La suya no fue una pintura social o reivindicativa, sino amable y dulzona. Fue, por el contrario, muy versátil en cuanto a su producción, en la que mediante la técnica al óleo –aunque también con la acuarela– produjo paisajes, un cartel, dibujos y particularmente afortunados retratos, aptitud esta que había pasado desapercibida ante el éxito de sus caprichos y que esta monografía se ha encargado de reivindicar. Y del lápiz, la plumilla y la tinta china emergieron sus caricaturas, concebidas con acierto fisonómico, humor y ausencia de ácida crítica. Sin duda realizó varios álbumes aunque hoy solo se conserve el del Casino Gaditano, todo un retrato de la época. Con esta técnica, en la que merece un indudable reconocimiento, nos permitió conocer a destacados personajes de su época.

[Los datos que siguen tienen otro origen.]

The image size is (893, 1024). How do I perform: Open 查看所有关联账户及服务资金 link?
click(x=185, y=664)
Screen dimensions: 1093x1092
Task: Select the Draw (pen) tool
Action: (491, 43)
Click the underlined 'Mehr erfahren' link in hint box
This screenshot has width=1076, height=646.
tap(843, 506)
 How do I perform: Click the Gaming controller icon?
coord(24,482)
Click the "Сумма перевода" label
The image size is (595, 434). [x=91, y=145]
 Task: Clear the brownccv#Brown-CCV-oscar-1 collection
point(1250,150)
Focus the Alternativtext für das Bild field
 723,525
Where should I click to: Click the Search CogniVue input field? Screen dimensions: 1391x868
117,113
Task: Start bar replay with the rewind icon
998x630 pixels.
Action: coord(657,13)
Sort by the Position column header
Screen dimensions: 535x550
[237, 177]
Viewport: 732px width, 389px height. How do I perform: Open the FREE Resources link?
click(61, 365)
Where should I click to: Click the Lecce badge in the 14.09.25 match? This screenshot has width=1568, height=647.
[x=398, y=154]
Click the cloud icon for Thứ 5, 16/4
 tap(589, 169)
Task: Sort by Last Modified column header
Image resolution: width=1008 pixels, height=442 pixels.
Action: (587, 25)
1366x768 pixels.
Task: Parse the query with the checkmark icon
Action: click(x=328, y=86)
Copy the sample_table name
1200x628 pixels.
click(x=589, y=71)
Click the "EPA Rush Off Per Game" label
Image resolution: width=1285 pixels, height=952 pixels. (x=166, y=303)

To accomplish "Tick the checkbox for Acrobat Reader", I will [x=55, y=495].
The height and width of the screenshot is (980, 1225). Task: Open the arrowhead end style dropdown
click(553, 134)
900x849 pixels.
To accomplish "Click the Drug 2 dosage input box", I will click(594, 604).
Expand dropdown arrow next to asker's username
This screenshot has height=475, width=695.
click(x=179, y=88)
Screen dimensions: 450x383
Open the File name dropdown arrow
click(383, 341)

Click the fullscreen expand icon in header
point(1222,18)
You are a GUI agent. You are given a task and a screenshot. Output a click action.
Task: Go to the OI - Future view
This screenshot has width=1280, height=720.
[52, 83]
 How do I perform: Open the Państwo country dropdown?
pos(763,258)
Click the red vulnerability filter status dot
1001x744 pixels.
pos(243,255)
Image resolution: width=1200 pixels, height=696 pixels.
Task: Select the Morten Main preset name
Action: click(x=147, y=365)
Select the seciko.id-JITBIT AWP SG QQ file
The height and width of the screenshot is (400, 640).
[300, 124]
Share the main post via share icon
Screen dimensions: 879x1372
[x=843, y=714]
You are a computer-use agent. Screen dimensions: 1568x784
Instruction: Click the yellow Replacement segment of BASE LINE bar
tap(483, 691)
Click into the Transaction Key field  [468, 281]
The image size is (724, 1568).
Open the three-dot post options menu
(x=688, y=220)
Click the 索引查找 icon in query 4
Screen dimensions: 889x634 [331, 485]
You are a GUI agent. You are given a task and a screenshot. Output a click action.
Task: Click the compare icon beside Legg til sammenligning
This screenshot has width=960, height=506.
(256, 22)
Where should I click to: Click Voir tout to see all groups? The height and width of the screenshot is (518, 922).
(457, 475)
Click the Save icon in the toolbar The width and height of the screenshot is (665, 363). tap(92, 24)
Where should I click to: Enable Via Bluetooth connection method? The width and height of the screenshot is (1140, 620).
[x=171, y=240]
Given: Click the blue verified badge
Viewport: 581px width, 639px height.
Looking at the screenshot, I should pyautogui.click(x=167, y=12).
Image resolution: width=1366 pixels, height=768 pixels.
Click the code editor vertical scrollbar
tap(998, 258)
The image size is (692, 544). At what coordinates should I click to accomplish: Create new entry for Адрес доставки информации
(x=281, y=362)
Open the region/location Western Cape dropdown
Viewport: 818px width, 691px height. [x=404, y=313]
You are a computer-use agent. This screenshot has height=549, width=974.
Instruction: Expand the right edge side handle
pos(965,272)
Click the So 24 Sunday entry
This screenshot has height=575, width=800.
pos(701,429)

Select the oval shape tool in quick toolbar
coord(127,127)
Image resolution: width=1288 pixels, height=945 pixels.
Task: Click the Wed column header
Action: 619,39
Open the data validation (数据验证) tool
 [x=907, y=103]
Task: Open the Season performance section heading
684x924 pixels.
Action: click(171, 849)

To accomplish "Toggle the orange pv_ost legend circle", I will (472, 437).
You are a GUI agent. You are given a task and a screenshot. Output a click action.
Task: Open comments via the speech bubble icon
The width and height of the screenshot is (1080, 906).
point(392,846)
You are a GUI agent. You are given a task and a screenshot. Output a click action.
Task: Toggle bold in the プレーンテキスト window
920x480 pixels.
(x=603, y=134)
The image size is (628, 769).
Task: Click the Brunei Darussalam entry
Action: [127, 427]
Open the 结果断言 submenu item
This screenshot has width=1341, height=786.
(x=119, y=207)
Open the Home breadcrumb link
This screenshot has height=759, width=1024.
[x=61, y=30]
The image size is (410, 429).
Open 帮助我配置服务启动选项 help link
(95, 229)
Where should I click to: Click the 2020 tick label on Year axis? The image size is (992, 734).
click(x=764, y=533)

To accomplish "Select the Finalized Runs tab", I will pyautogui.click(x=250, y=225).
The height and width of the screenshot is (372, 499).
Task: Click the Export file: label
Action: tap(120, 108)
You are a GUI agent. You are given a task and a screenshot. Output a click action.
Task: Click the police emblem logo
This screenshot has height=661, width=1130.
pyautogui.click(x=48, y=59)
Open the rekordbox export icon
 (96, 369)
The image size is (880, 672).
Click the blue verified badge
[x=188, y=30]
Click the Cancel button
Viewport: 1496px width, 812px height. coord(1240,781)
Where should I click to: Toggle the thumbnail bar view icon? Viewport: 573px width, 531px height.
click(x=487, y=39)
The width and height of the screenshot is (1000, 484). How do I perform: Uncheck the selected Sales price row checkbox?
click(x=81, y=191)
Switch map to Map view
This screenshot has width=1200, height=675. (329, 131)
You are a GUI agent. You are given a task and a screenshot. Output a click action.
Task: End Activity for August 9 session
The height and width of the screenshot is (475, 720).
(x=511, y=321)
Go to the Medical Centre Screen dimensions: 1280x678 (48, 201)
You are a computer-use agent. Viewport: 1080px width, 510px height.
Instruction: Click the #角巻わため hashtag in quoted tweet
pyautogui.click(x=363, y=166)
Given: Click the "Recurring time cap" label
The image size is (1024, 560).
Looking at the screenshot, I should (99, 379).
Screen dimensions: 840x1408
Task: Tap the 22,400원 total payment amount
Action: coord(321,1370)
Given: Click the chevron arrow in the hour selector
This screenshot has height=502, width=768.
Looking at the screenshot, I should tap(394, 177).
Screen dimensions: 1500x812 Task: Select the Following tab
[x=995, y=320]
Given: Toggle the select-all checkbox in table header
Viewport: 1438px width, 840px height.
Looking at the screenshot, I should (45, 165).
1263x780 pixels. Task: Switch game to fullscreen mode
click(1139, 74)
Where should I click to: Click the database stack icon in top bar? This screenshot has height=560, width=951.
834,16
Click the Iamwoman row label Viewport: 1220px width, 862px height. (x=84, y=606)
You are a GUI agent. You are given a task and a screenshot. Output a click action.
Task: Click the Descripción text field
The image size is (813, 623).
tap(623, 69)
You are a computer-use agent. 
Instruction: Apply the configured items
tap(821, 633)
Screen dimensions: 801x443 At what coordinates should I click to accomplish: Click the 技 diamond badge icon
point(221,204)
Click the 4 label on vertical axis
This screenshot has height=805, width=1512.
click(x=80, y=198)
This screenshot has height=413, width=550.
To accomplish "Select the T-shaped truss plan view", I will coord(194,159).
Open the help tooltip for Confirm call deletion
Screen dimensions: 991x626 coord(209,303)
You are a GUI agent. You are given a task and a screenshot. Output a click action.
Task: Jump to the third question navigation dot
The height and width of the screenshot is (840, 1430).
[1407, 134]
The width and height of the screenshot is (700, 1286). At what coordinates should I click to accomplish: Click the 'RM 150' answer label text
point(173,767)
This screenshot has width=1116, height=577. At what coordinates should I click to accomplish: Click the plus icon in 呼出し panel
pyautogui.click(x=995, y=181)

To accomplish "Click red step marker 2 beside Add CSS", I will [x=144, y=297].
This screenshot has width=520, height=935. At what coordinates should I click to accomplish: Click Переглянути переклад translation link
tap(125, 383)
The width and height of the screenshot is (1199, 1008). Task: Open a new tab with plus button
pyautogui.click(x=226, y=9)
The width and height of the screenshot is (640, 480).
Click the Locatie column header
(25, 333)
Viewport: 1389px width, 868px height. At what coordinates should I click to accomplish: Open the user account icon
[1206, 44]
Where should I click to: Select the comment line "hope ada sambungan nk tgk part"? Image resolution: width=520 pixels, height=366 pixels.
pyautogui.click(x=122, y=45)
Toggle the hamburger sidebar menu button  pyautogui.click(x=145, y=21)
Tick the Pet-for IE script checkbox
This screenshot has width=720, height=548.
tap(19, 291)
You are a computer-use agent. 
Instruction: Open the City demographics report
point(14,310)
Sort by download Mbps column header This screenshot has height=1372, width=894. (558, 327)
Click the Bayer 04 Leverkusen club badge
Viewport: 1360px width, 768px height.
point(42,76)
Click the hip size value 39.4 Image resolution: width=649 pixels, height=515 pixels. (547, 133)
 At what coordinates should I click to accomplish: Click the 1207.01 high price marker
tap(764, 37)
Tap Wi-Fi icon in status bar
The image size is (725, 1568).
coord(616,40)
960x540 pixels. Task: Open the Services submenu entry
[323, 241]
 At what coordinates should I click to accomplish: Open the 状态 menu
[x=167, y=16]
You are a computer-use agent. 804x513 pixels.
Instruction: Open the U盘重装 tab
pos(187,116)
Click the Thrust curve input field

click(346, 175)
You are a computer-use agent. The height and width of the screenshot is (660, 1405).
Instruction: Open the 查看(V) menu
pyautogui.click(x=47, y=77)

Su temprana muerte magnificó su figura y casi la sumió en la leyenda. Datos imprecisos o erróneos proliferaron en la literatura artística hasta que un minucioso seguimiento documental y de las fuentes hemerográficas de la época ha permitido situar a Horacio Lengo en su justo lugar. Como algún crítico de su época se encargó de constatar, Lengo, ni mereció totalmente aquel encumbramiento, ni tampoco su posterior olvido. La localización y estudio de su producción, muy dispersa geográficamente por su papel en el mercado del arte debido a la alta demanda, han permitido emitir un certero juicio crítico hacia su pintura.
Una de las aportaciones destacables de este libro es la continua contextualización histórica y social de todos y cada uno de los pasos del pintor, biográficos y artísticos. Su lectura, lejos de centrarse con exclusividad en un estilo y un catálogo, nos traslada al momento histórico, a otros personajes. A valorar la procedencia de iconografías, temas y hábitos sociales. En definitiva, un pintor que no fue «social», sino «sociable», exigía un estudio amplio en cuanto a sus límites conceptuales que nos ayudase, no solo a entender al artista, sino también a su época.